Priceless: seeing the look on a speaker's face when they're asked for the exact constant in their 'constant factor approximation'
Yes, it's SODA time. And having an iphone means I can leave my laptop in my room, which means blogging waits till the day is over.
It was a good first day. I chaired the session on (as I put it), "geometry, graphs, and the geometry of graphs", and really enjoyed all the papers in the session (David has a summary of the Lee-Sidiropoulos talk). The phrase of the session was 'Poincare inequality'.

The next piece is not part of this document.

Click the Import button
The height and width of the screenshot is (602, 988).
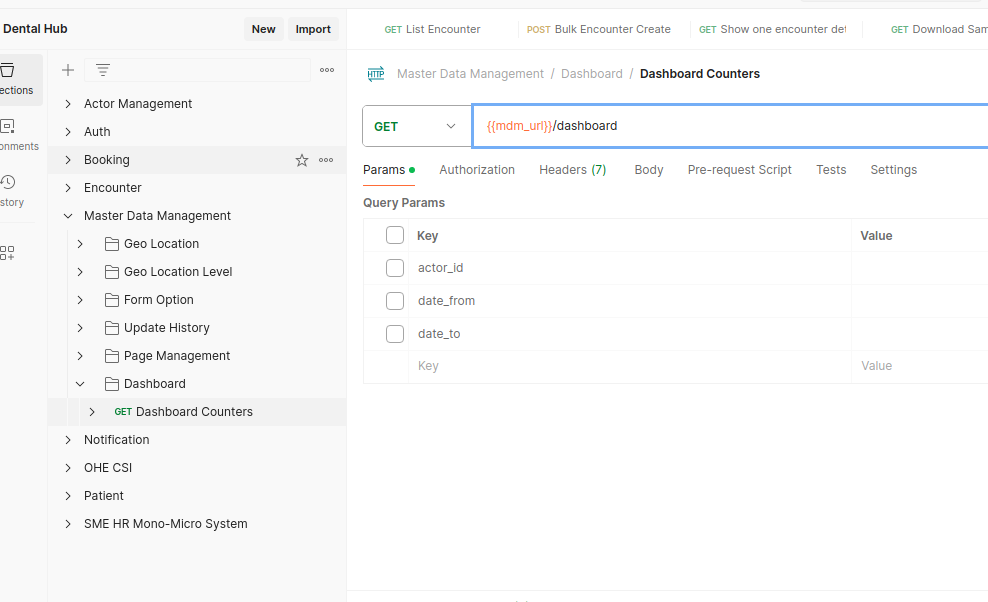point(313,29)
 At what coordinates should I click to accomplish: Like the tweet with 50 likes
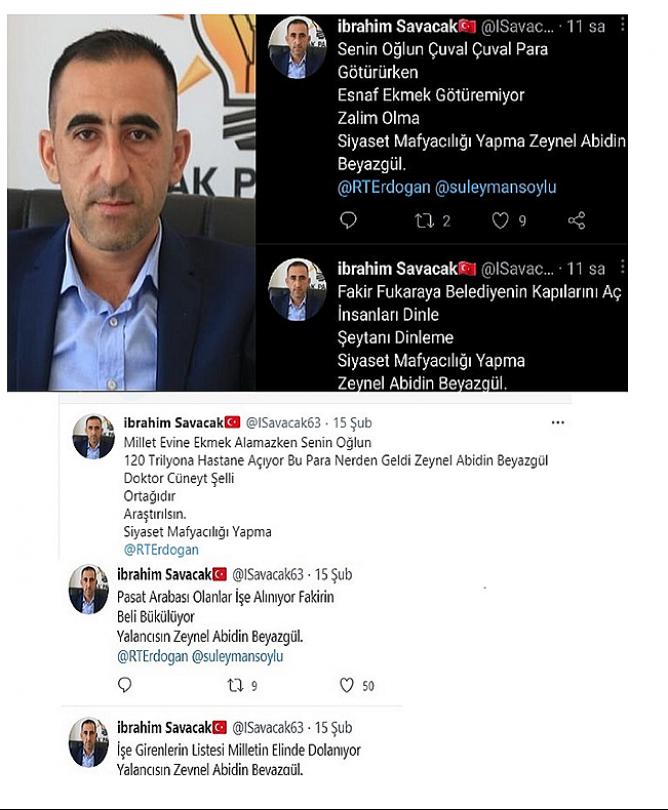(x=346, y=685)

Alex Andoni talked about work with T. S. Jayram and Mihai Pătraşcu on lower bounds for computing the edit distance (and related distances like the Ulam distance). The program of attack was via the use of information complexity - a technique first developed for use in streaming lower bounds, but which has general applicability to communication complexity problems. Here's roughly speaking how the argument goes:
The direct-sum family of results says that the communication complexity of a function f expressible as an AND of n functions g is at least n * the information complexity of g. The overall plan is therefore to break down the strings being compared into pieces, and lower bound the information complexity of each piece.

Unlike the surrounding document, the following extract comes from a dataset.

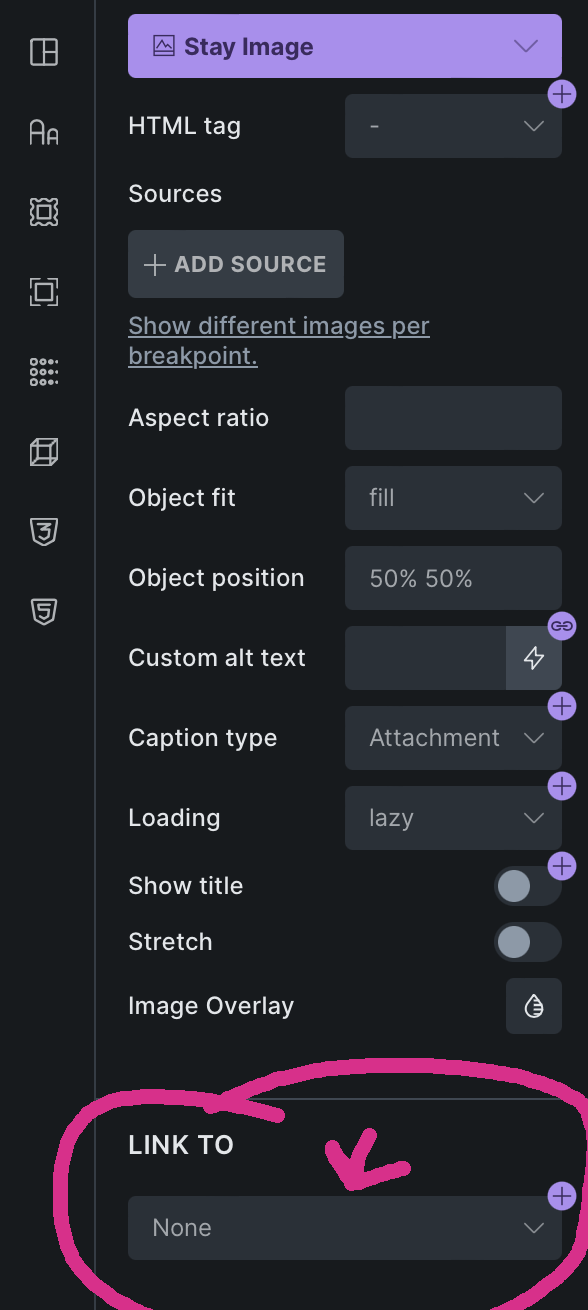Select the CSS3 shield icon
The image size is (588, 1310).
coord(44,531)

Now let g be a threshold distance function that correctly reports if the distance is "too small" or "too large", but not inbetween. It turns out that the information complexity of g can be lower bounded by a constant relating to the Poincare inequality. So what is this inequality ?

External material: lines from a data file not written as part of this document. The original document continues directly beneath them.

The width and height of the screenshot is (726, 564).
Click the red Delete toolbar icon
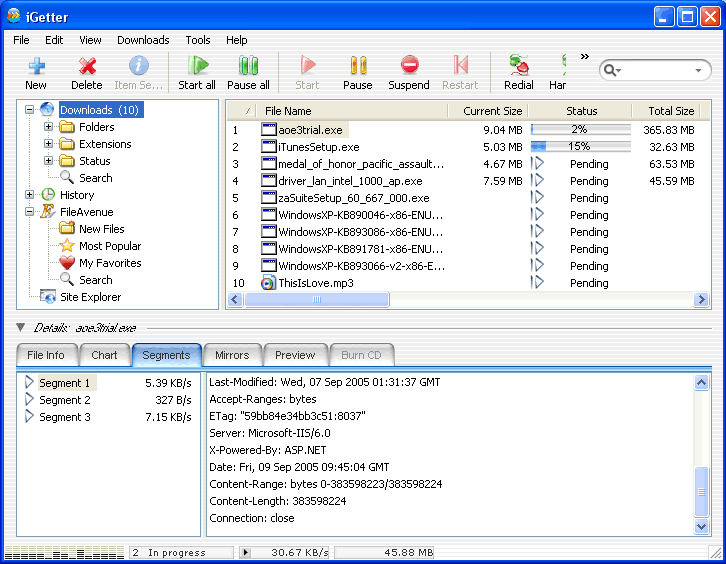(87, 66)
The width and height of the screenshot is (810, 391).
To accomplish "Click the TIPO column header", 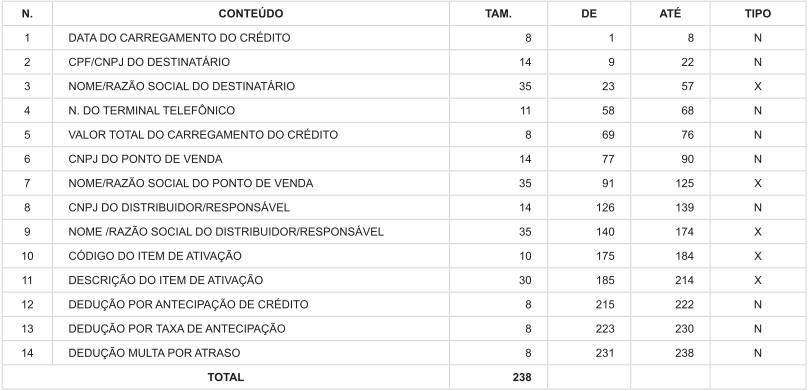I will (757, 14).
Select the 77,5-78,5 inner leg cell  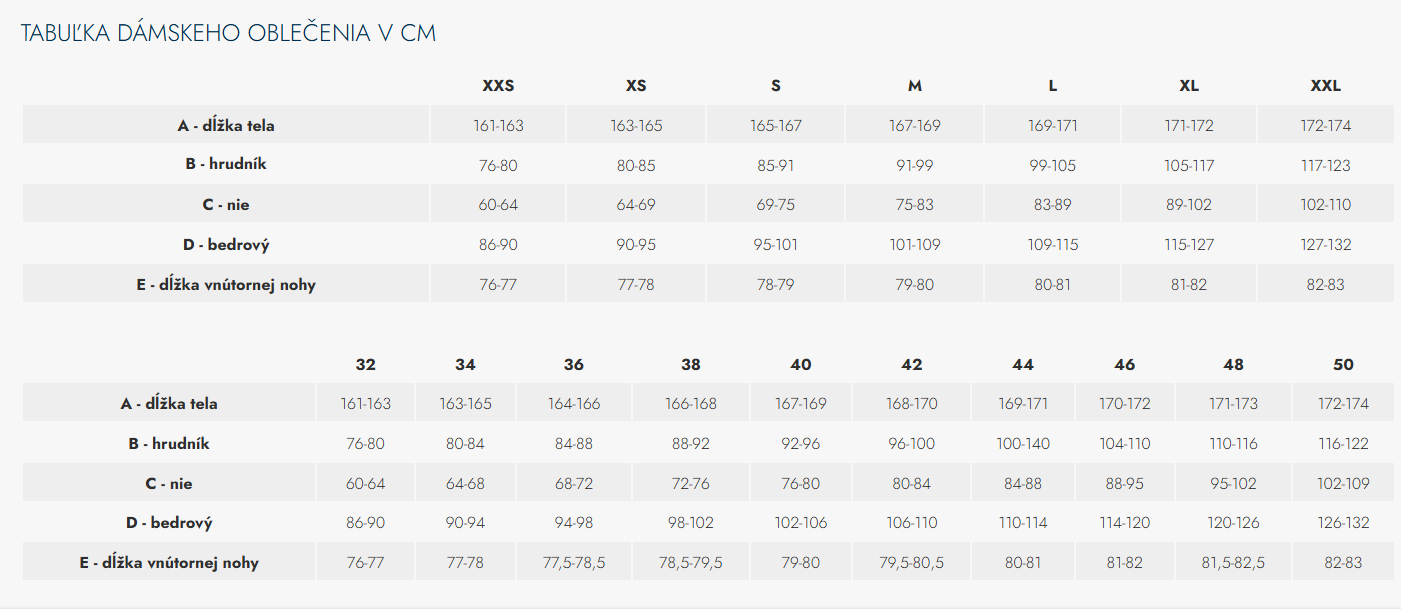[574, 563]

In a sense, it captures the difficulty of distinguishing short distances from long. Specifically, look at the average distance of pairs of points sampled over all "short" pairs, and do the same for "long pairs". If the two resulting numbers are within some constant, then that's the constant used above, and intuitively tells us that we can't tell the pairs apart distributionally speaking.
It's not easy in general to prove Poincare inequalities, although these appear to be at the heart of non-embeddability results. What the authors go on to do is show that if the distance metric being used is "complex" i.e has a reasonably large communication complexity, then this can be used to show a Poincare-type inequality.